De la misma manera que la condición básica para que los jueces hagan su función es la independencia, en el caso de los fiscales se entiende que lo más importante es la imparcialidad. Es algo fundamental si tenemos en cuenta que es mucha la capacidad de actuación que un fiscal tiene ante un juicio, la instrucción de una causa o cualquier investigación. Puede acusar y puede defender. Insta al juez a pedir datos, información, actuaciones de la policía judicial, etc… Es un verdadero investigador paralelo al juez de instrucción en muchas causas y procesos en los que empresarios, políticos e instituciones relevantes de nuestro país se están jugando su futuro. Y sobre todo ha sido importante hasta ahora su cometido a la hora de frenar los desmanes separatistas de un Parlamento catalán que manejó la ley a su antojo para avalar una Declaración Unilateral de Independencia sonrojante para España como país y que ha sido la clave de todos los males que aquejan a la política y hasta la economía española.

Con el nombramiento de Lola Delgado como fiscal general del Estado y el poder omnímodo que tendrá sobre el Ministerio Fiscal (se queje quien se queje), Sánchez ha desvelado sus cartas en el conflicto catalán antes de tiempo, ha hecho evidencia de sus propósitos de frenar a los jueces (y su independencia) y los fiscales (y su imparcialidad) sobre el ‘procés’, a pesar de que hasta ahora han sido los únicos capaces de frenar la política inventada y los principios democráticos a medida que los soberanistas catalanes pusieron sobre la mesa.
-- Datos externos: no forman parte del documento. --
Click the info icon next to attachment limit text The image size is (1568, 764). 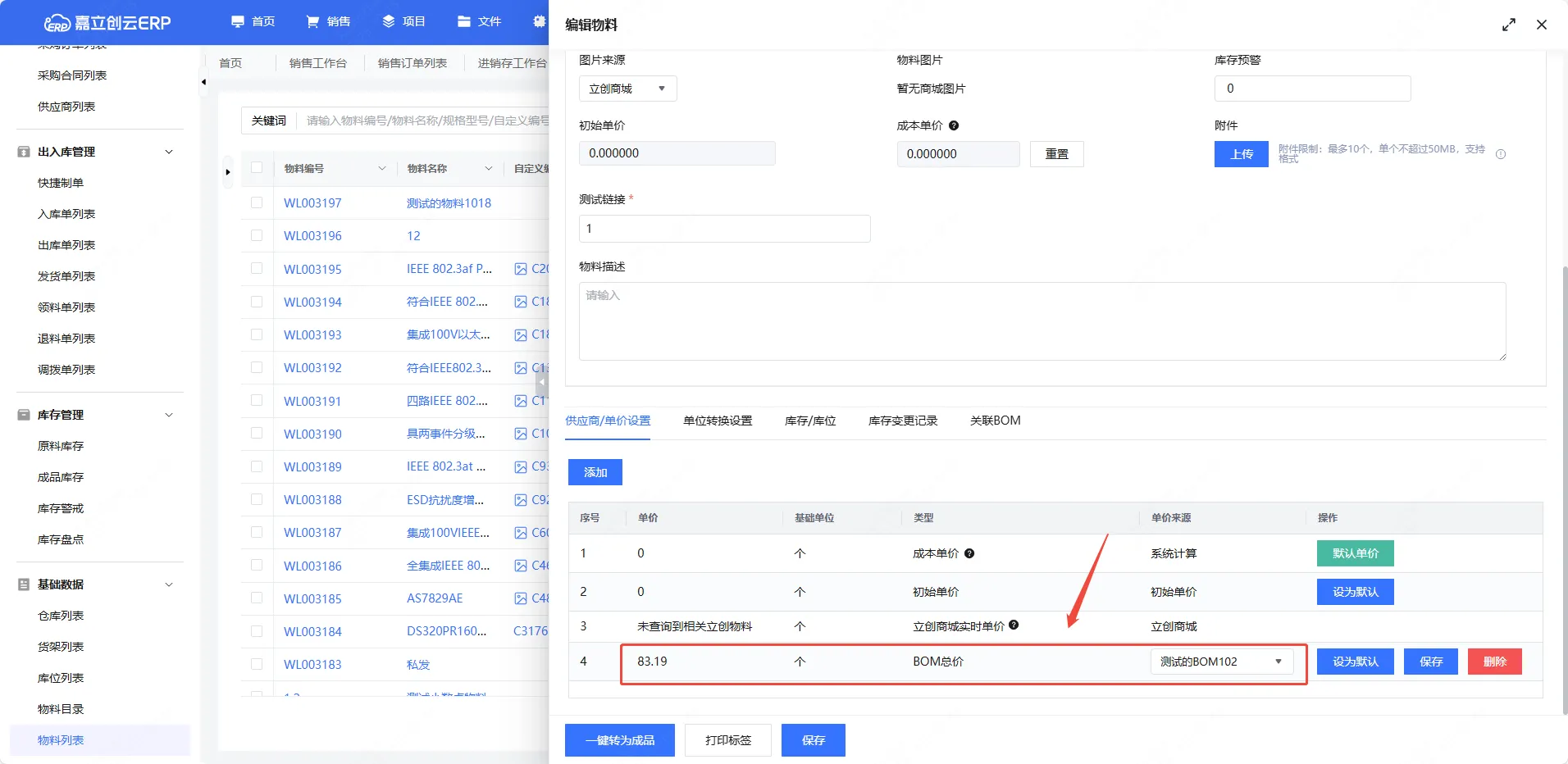1501,154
Cierto es que la garantía y el límite es la Constitución, la misma que dice que los fiscales deben ser autónomos y que no avala con tanta claridad ese control del Ejecutivo sobre la institución.
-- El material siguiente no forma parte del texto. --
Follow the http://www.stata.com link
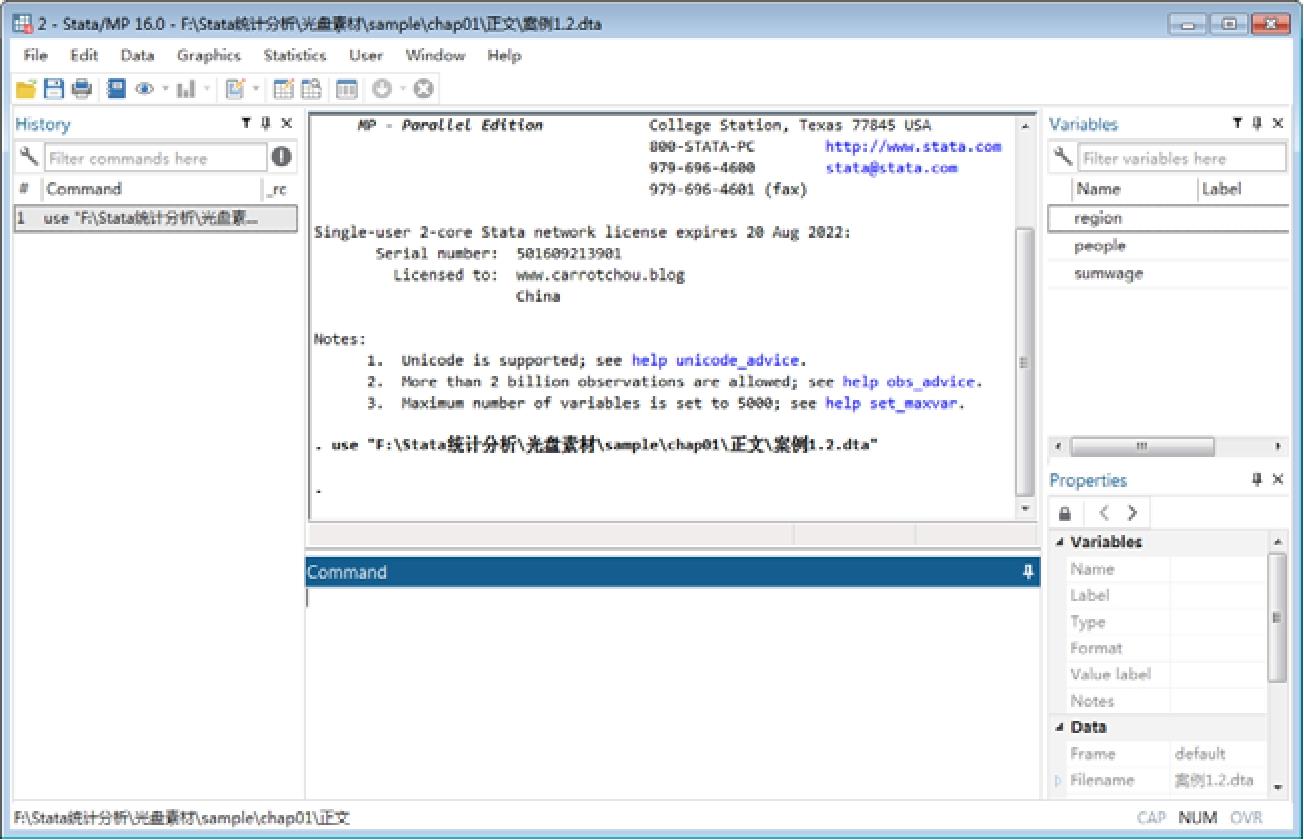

No se puede predecir si este proceso de diálogo y desjudicialización del conflicto catalán que defiende el nuevo Ejecutivo de coalición llegará a buen puerto. Es evidente que el enfrentamiento total que postula la derecha tampoco es una salida. Pero Sánchez no ha empezado bien haciendo que todos los movimientos de los fiscales sobre esa cuestión vayan a estar ahora bajo sospecha, toda vez que la irrupción de la exministra como fiscal general acaba de dejar la credibilidad de la institución a la altura del barro. Unos juristas que hasta ahora tanto han hecho por la convivencia y la justicia en nuestro país no merecen esto. Es un primer paso en el que tanto el presidente, por el nombramiento, como la propia exministra, por aceptarlo, puede haber cometido uno de los grandes errores de la legislatura.